In the meantime, a return to traditional notions of prosecutorial discretion is essential.
In 1940, Justice Robert H. Jackson, while serving as U.S. attorney general, delivered timeless advice to an assembly of prosecutors. He described the prosecutor as possessing “more control over life, liberty, and reputation than any other person in America.”
He urged each prosecutor to have a “detached and impartial view of all groups in his community” but acknowledged they have discretion to choose their cases. He charged them to “select those in which the offense is the most flagrant, the public harm the greatest, and the proof the most certain.” However, he warned against “the most dangerous power of the prosecutor: that he will pick people that he thinks he should get, rather than pick cases that need to be prosecuted.” (emphasis added)
He explained:
With the law books filled with a great assortment of crimes, a prosecutor stands a fair chance of finding at least a technical violation of some act on the part of almost anyone. In such a case, it is not a question of discovering the commission of a crime and then looking for the man who has committed it, it is a question of picking the man and then searching the law books … to pin some offense on him. It is in this realm—in which the prosecutor picks some person whom he dislikes or desires to embarrass, or selects some group of unpopular persons and then looks for an offense, that the greatest danger of abuse of prosecuting power lies… In time of fear or hysteria, political, racial, religious, social and economic groups, often from the best of motives, cry for the [blood] of individuals or groups because they do not like their view.
Jackson closed his talk with a few simple words on what makes a good prosecutor: “Safety lies in the prosecutor who tempers zeal with human kindness, who seeks truth and not victims, who serves the law and not factional purposes, and who approaches his task with humility.”
Applying these principles to Bragg’s actions and policies, there is reason for concern.

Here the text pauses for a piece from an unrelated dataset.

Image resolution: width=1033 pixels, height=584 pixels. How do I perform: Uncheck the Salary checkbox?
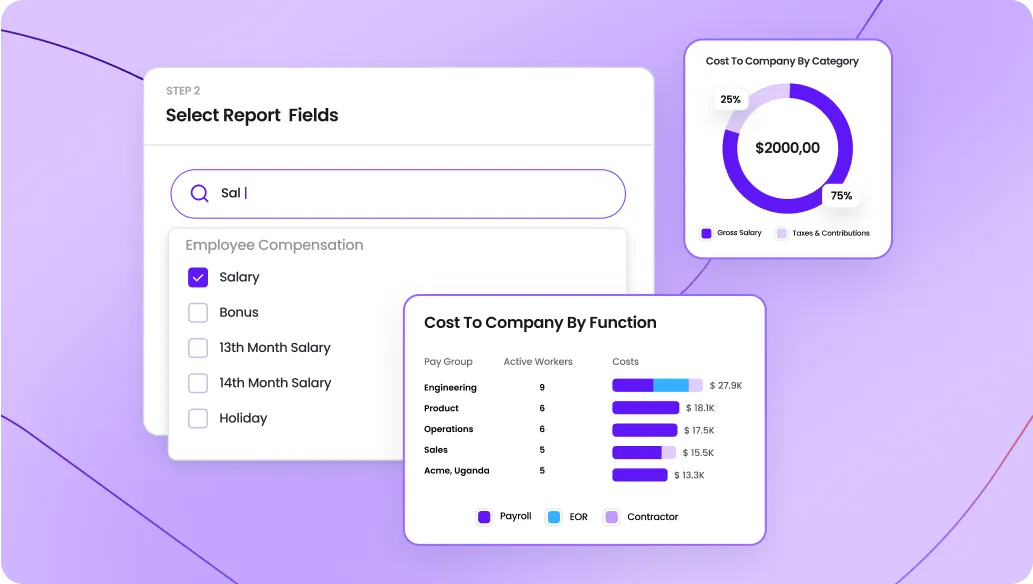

Can a prosecutor “serve the law,” when he refuses to apply it? Is he “detached and impartial” when he exempts certain classes of persons from the consequences of the law? Finally, has he shamefully exercised the most dangerous power of the prosecutor? In the case of Donald Trump, did he not pledge to get the man and find the crime later? No man is above or below the law; this applies to the law’s protections and its consequences. It seems an honest application of Justice Jackson’s charge to Alvin Bragg would return one verdict: guilty of abuse of discretion. But, then again, it’s nullification all the way down.